I’d also like to alter my hot end, at the moment it consists of the MK4 hotend but instead of nichrome wire wrapped around the brass barrel/nozzle I’ve added an aluminium heater block. This is a 20x20x10mm block of milled aluminium with a 5.6 ohm 2 Watt vitreous enamel resistor mounted inside. The thermistor is trapped on the outside with a small M3 washer screw. I’d love to reduce the amount of metal on my hot end and just use a nozzle mounted directly into the PTFE heat barrier and go back to using nichrome wire. This would let it heat up much faster but it would mean that it would need to be carefully controlled whilst extruding as it would lose heat much more easily. However I could use a J-Head Nozzle hot end, these are popular due to their high reliability, unfortunately they can cost up to £50 which is a lot for something so small.
I’d like to add a few more upgrades to this “Cupcake-o-Matic” in the future namely:
- Add an LED ring around the hot end so as to easily see what is happening.

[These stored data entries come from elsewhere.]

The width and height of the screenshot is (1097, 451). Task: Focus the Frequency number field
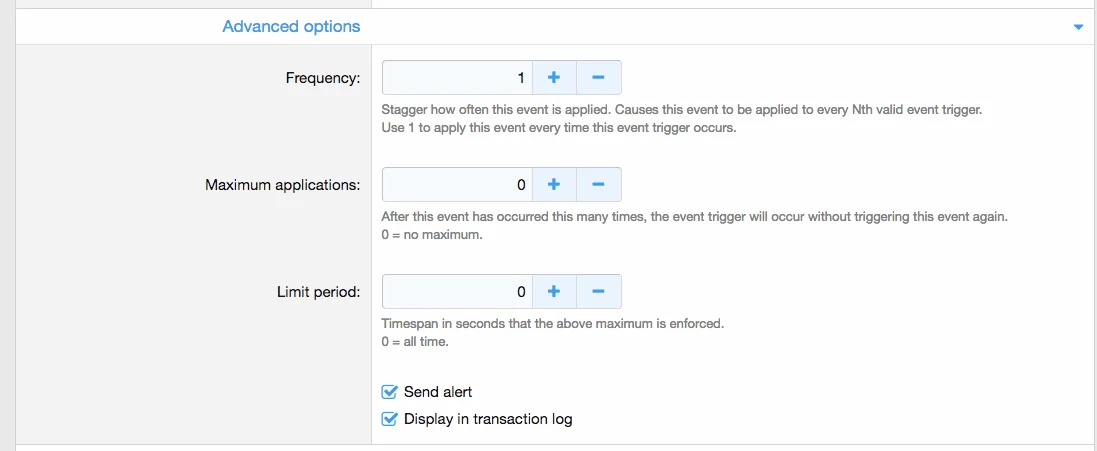pos(457,77)
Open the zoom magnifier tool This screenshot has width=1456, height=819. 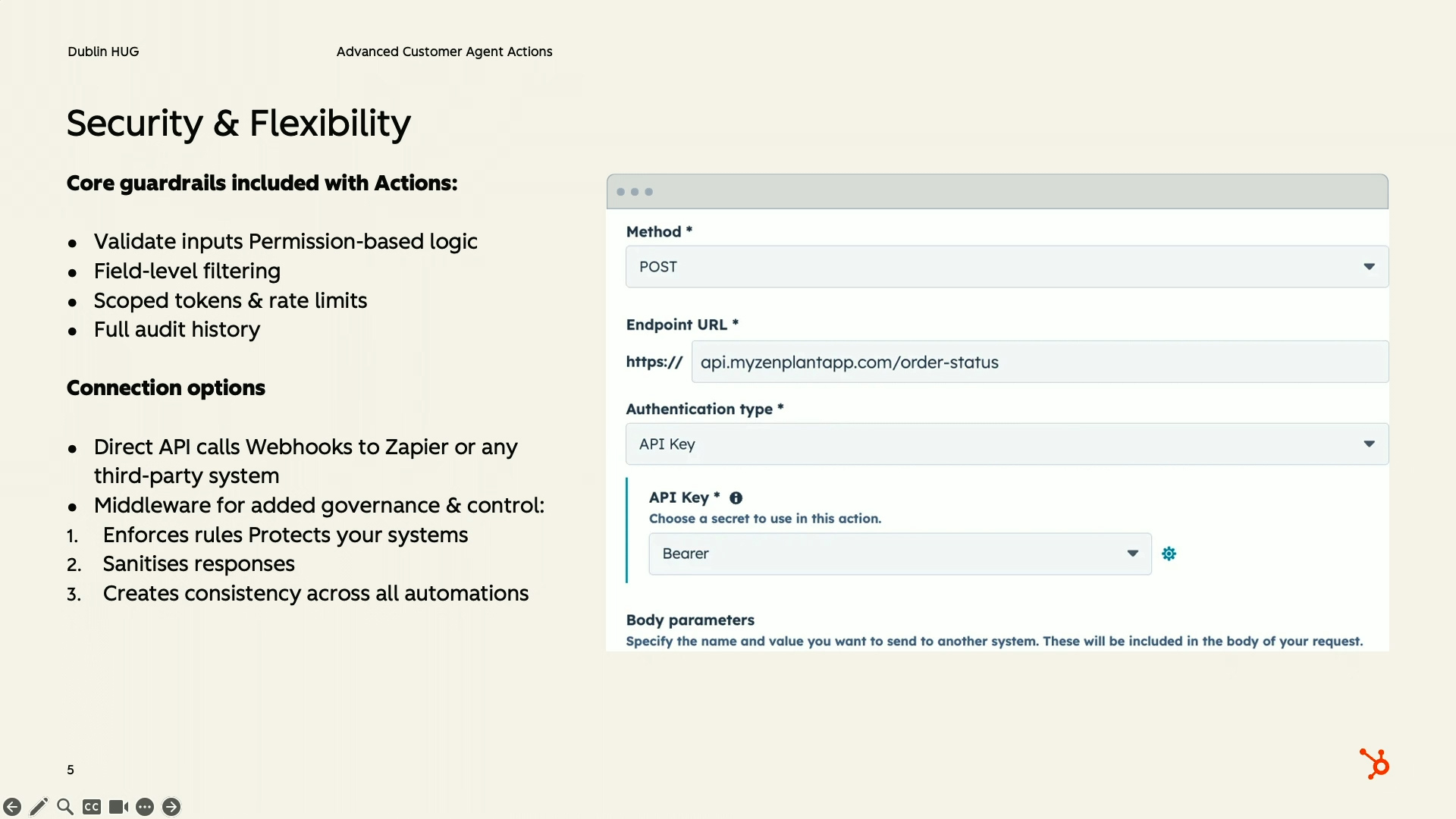click(x=65, y=807)
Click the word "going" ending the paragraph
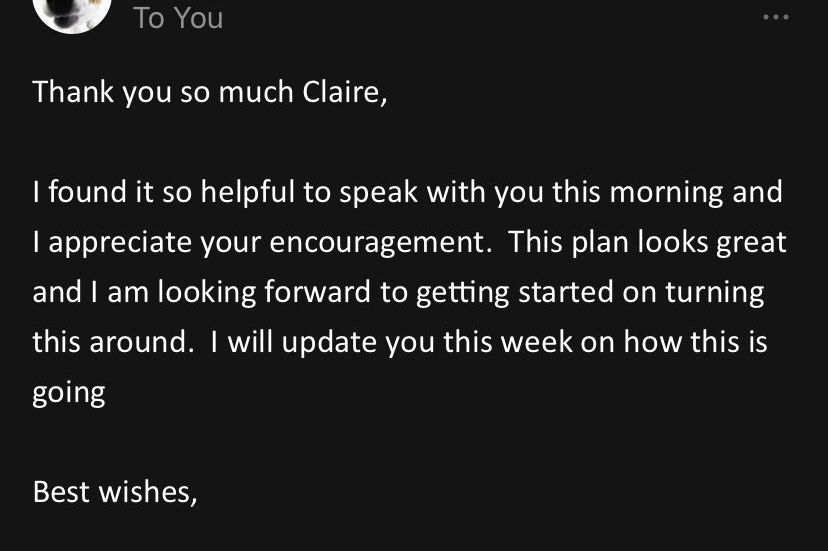Viewport: 828px width, 551px height. (69, 392)
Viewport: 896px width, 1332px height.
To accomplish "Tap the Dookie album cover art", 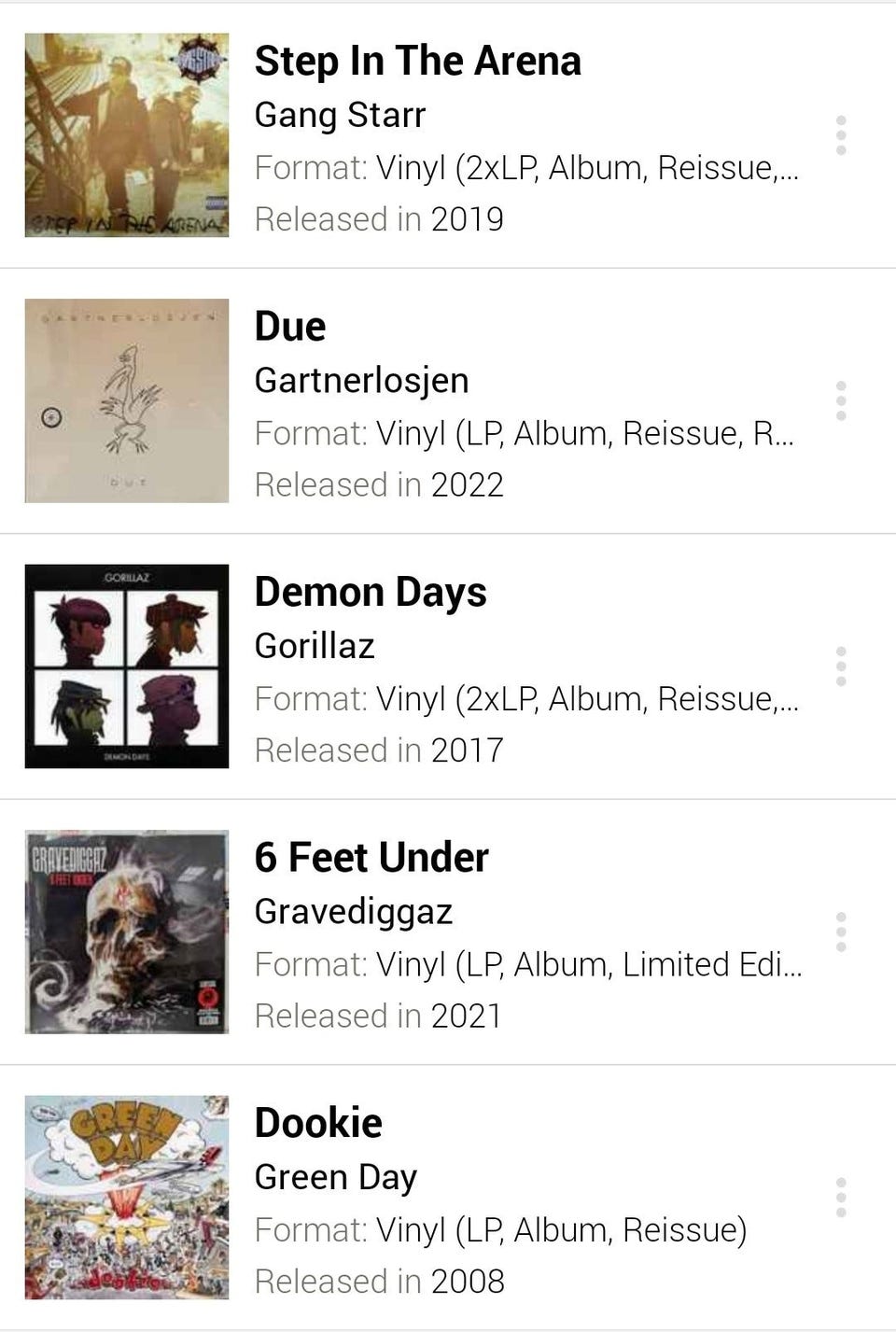I will point(127,1197).
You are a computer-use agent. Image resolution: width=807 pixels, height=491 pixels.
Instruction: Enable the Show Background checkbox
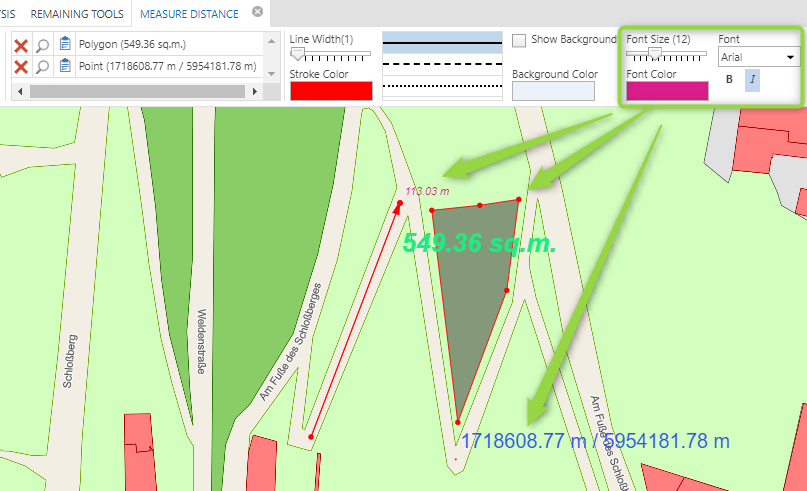519,41
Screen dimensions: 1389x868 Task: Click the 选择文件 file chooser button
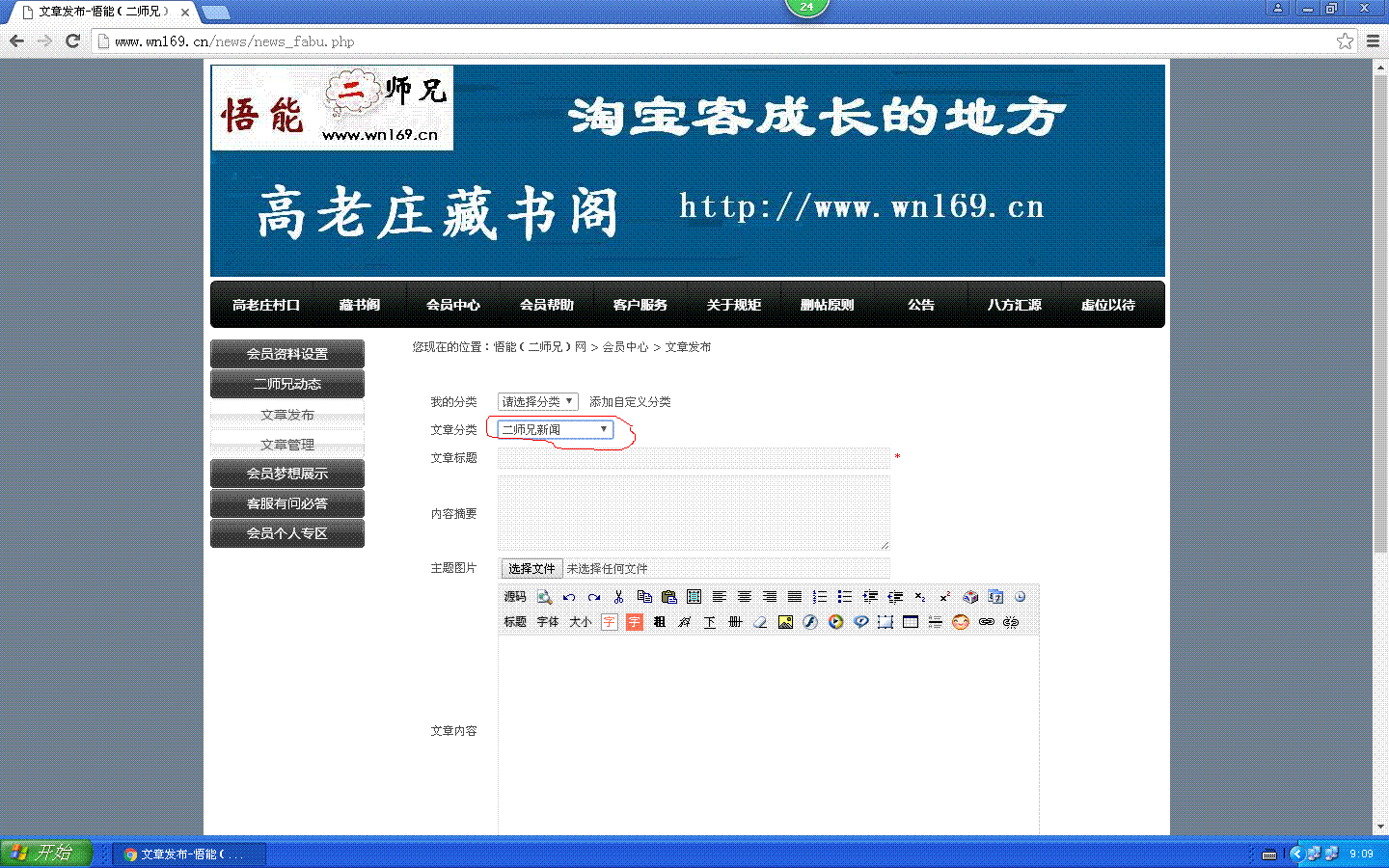(x=531, y=569)
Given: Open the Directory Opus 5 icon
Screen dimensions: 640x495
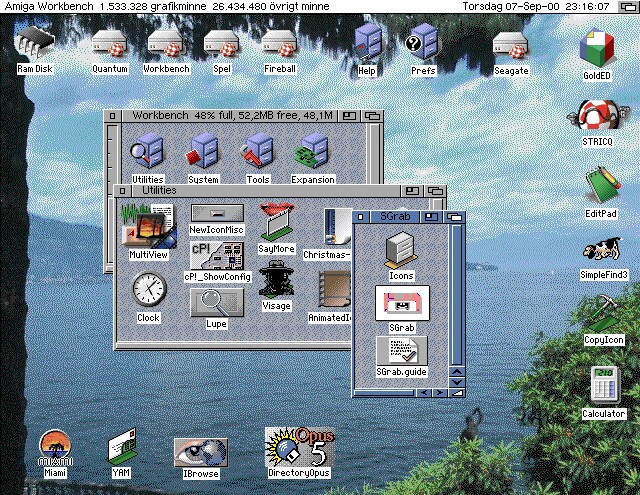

- Replace the hot end thermistor for a thermocouple to allow for a better control system.
- Add a webcam mount for videos or remote printing.
- Affix end stops to allow for automated homing.
- Exchange the Z axis drive with a lead screw instead of M8 rod (possibly TR8x1.5).
- Tune the whole 3D printer for quieter printing.
At the moment I view 3D printing akin to Linux. In order to be working on the cool parts you MUST have a rock solid back up machine so that you can rescue the cutting edge machine when needs be. I want my Cupcake-o-Matic to be my back-up machine.